### PROMPT
Write the lines below as a JSON list of strings, with one string for each line and no blank lines. Leave the pictures out.

++++++

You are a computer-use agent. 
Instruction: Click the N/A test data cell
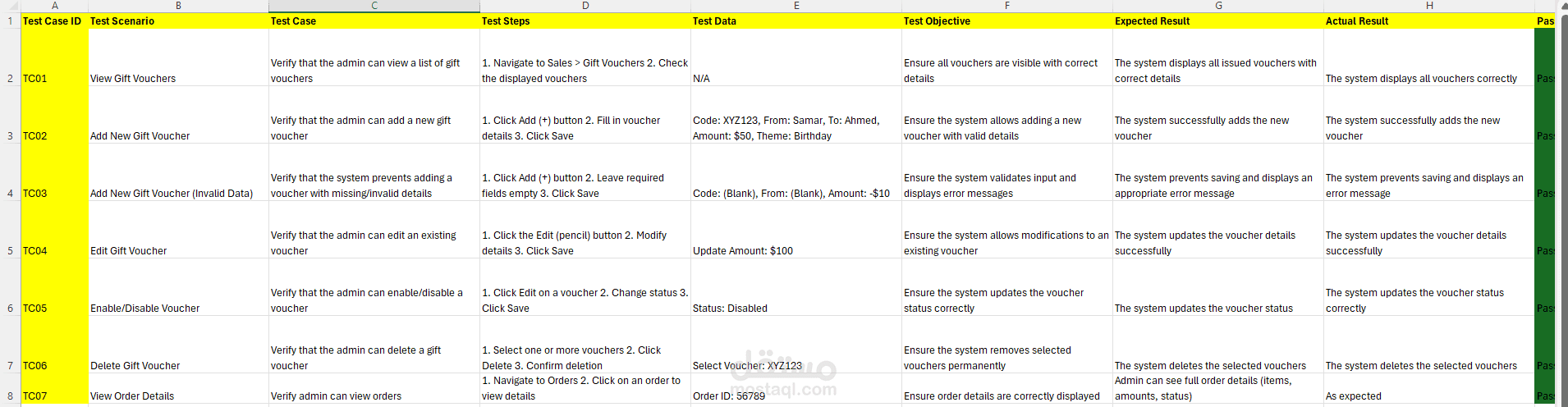795,79
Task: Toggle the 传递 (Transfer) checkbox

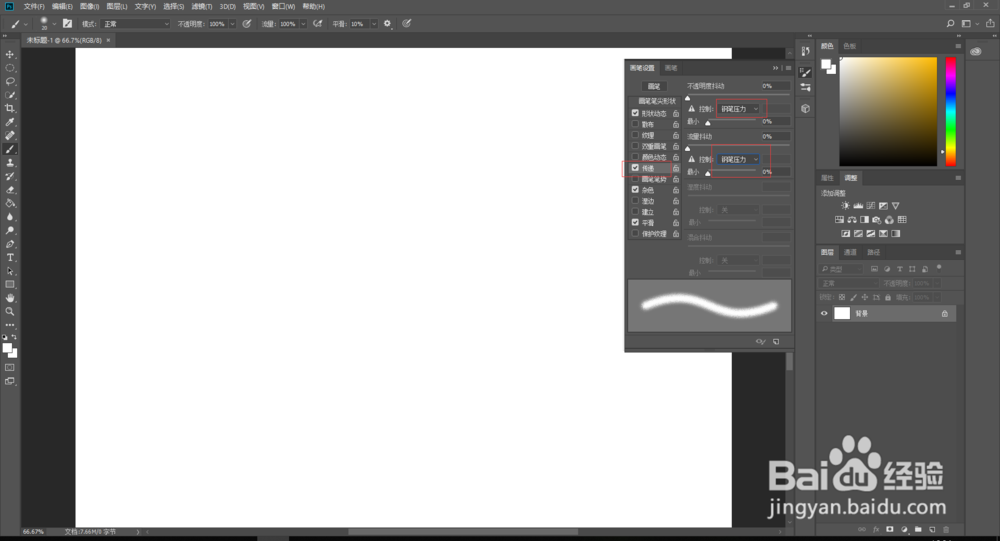Action: (x=635, y=168)
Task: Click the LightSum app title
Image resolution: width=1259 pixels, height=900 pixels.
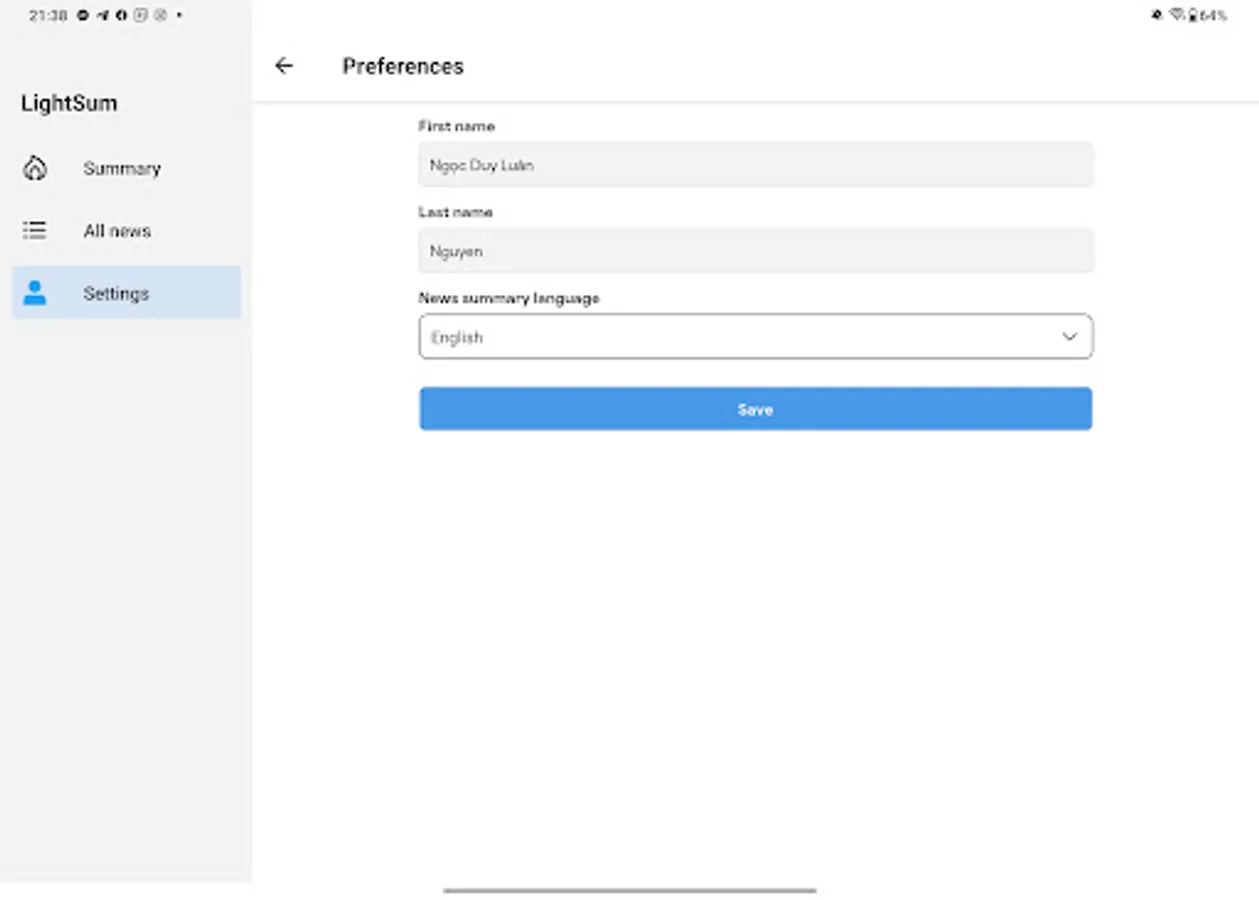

++++++

### ANSWER TO THE TASK
[
  "You are a computer-use agent. ",
  "Instruction: Click the N/A test data cell",
  "795,79",
  "Task: Toggle the 传递 (Transfer) checkbox",
  "Action: (x=635, y=168)",
  "Task: Click the LightSum app title",
  "Image resolution: width=1259 pixels, height=900 pixels."
]